Acute effects of celastrol on brain Aβ levels in 35 week-old Tg PS1/APPSw. Mice were treated for 4 days with an intraperitoneal injection of celastrol (1 mg/Kg of body weight) or the vehicle only (placebo). Multivariate analysis reveals a significant main effect of celastrol on brain soluble and insoluble Aβ levels (P < 0.05). Statistically significant differences were observed for soluble Aβ 1-42 values (P < 0.03) between vehicle and celastrol treated mice and for insoluble Aβ 1-40 (P < 0.001) and Aβ 1-42 values (P < 0.001) between vehicle and celastrol treated mice. (* P < 0.05; ** P < 0.001).

Figure 7

Chronic effects of celastrol on brain Aβ levels. Five month-old Tg PS1/APPsw mice were implanted subcutaneously with biodegradable placebo pellets and celastrol pellets ensuring a constant release of celastrol at a rate of 2.5 mg/Kg of body weight/day. After 32 days of treatment, brain Aβ levels were analyzed by electrochemoluminescence. A) Histogram representing the level of soluble Aβ 1-38, Aβ 1-40 and Aβ 1-42 quantified in the brain of placebo and celastrol treated Tg PS1/APPsw mice. B) Histogram representing the level of insoluble Aβ 1-38, Aβ 1-40 and Aβ 1-42 quantified in the brain of placebo and celastrol treated Tg PS1/APPsw mice. Multivariate analysis reveals a statistical significant differences between celastrol and placebo treated mice for the levels of brain soluble Aβ 1-38 (P < 0.005), Aβ 1-40 (P < 0.03), Aβ 1-42 (P < 0.007) and brain insoluble Aβ 1-38 (P < 0.004), Aβ 1-40 (P < 0.03), Aβ 1-42 (P < 0.02). (* P < 0.05); ** P < 0.01).

Figure 8

Chronic effects of celastrol on Aβ plaque burden in Tg PS1/APPsw mice. A) Representative photomicrographs (200× magnification) showing the extent of Aβ plaque burden detected by 4G8 immunostaining in the cortex (right panel) and hippocampus (left panel) of Tg PS1/APPsw mice (6 month-old) treated with biodegradable pellets of placebo or celastrol for a period of 32 days.

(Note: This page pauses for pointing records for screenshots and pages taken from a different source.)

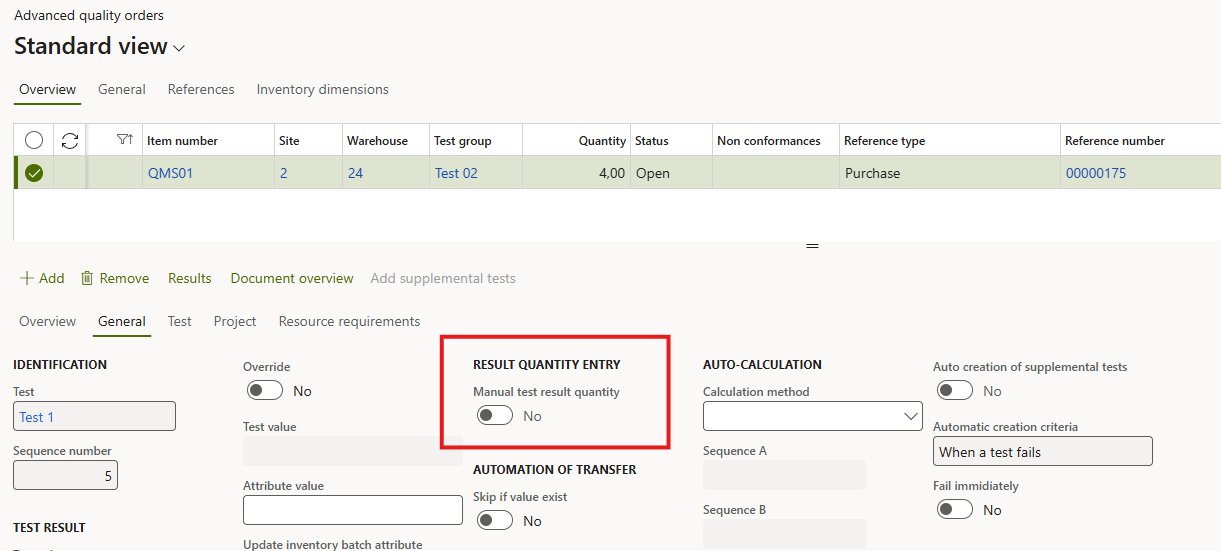Click the filter icon in grid header
Viewport: 1221px width, 551px height.
coord(124,140)
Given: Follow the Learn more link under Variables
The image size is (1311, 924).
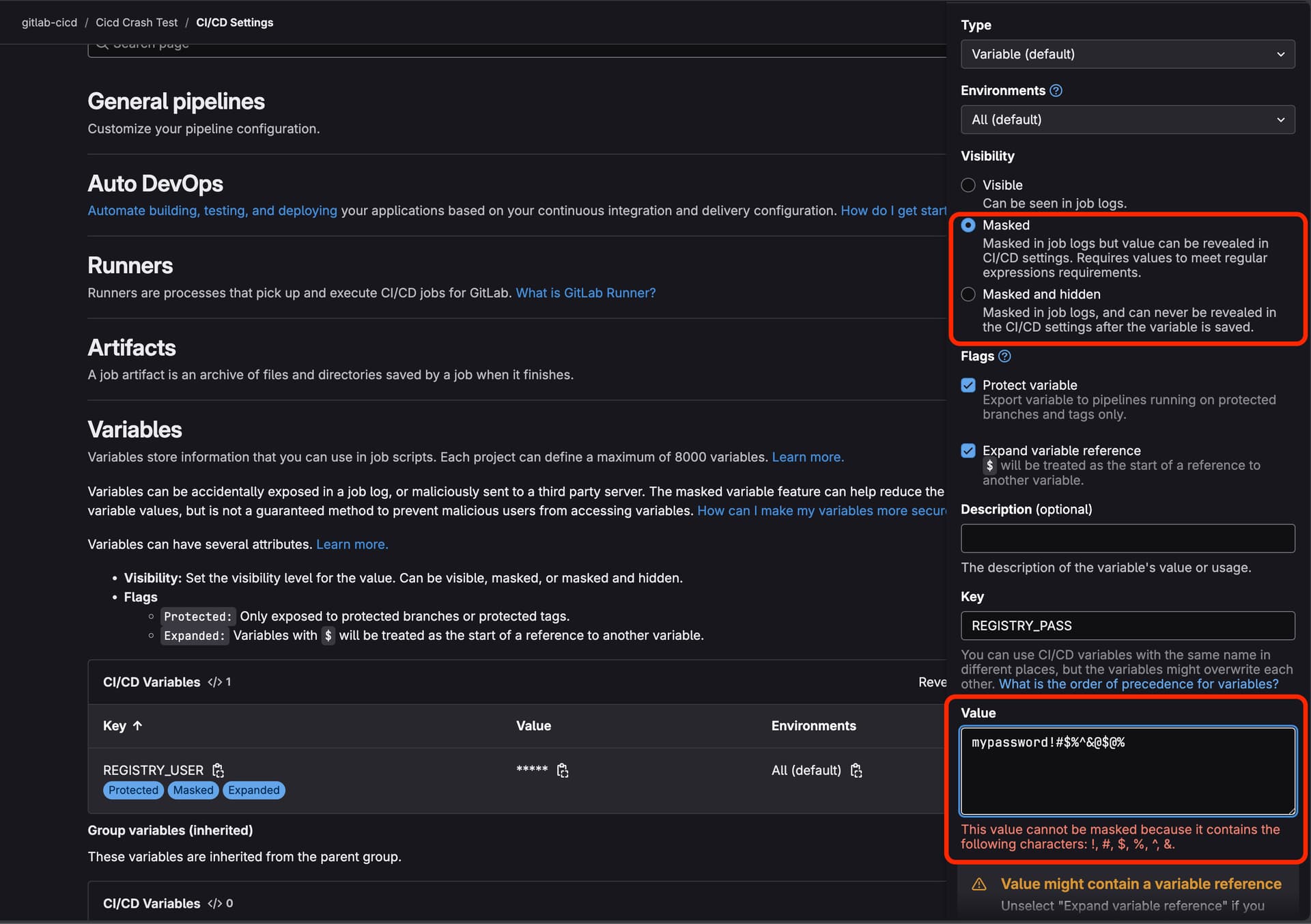Looking at the screenshot, I should (x=807, y=457).
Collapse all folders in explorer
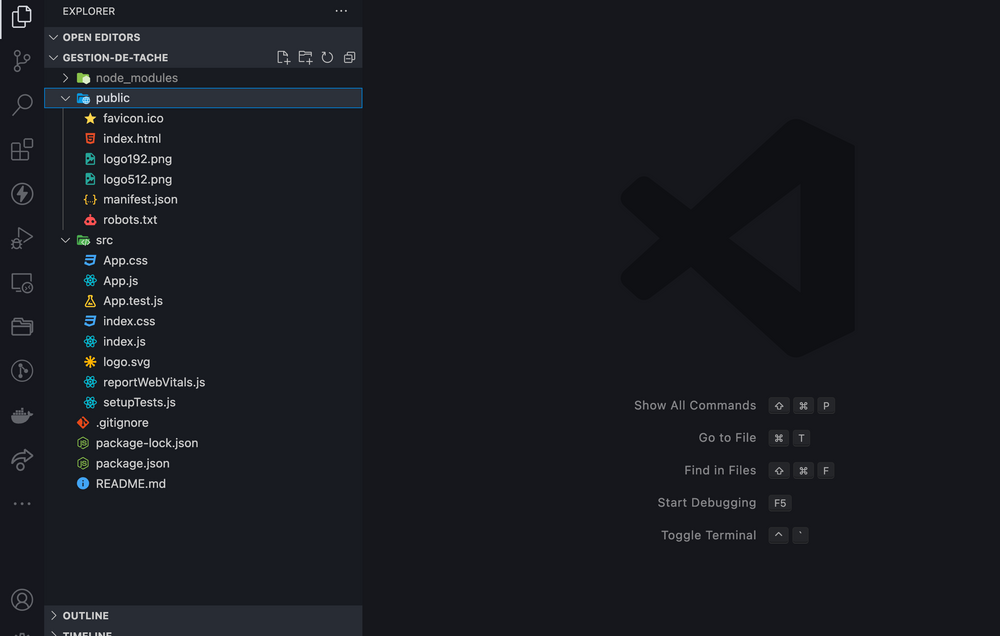Screen dimensions: 1000x636 point(349,58)
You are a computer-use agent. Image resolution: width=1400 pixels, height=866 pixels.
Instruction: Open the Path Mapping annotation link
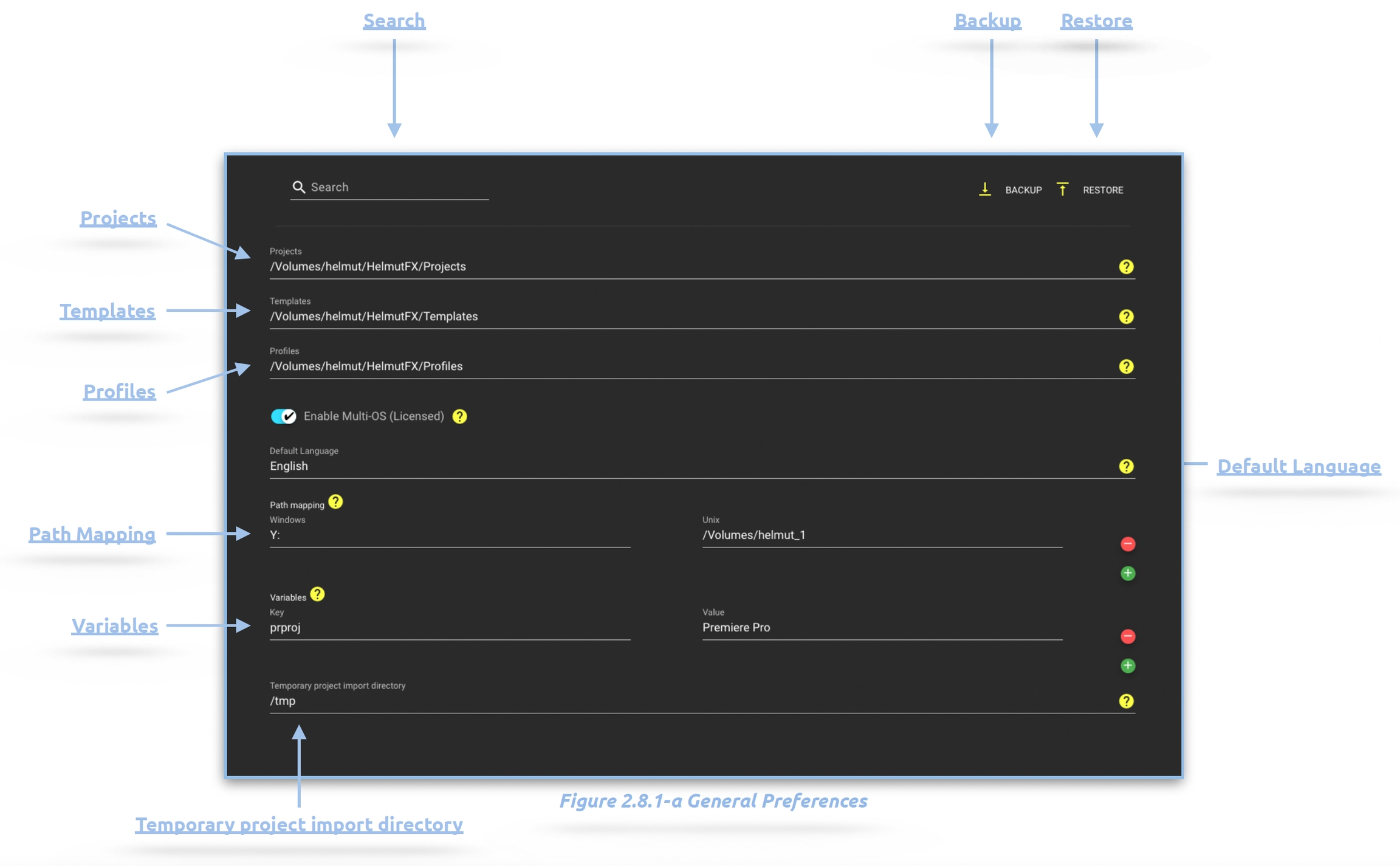(x=92, y=534)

B) Histogram representing the quantification of Aβ burden by image analysis in the cortex and hippocampus of Tg PS1/APPsw mice treated with placebo and celastrol pellets. Multivariate analysis reveals a statistically significant effect of celastrol treatment on Aβ plaque burden for the cortex (P < 0.002) and hippocampus (P < 0.004). (**P < 0.005).

Figure 9

Chronic effects of celastrol on microgliosis in Tg PS1/APPsw mice. A) Representative photomicrographs (taken with a 20× and 60× objective providing a respective magnification of 200× and 600× respectively) depicting the presence of CD45 reactive microglia around Aβ deposits in Tg PS1/APPsw treated with a placebo and celastrol. B) Histogram representing the burden of activated microglia (CD45 positive) in the cortex of Tg PS1/APPsw mice treated with placebo and celastrol pellets. Statistically significant difference in microgliosis burden (P < 0.03) was observed between placebo and celastrol treated mice. (* P < 0.05).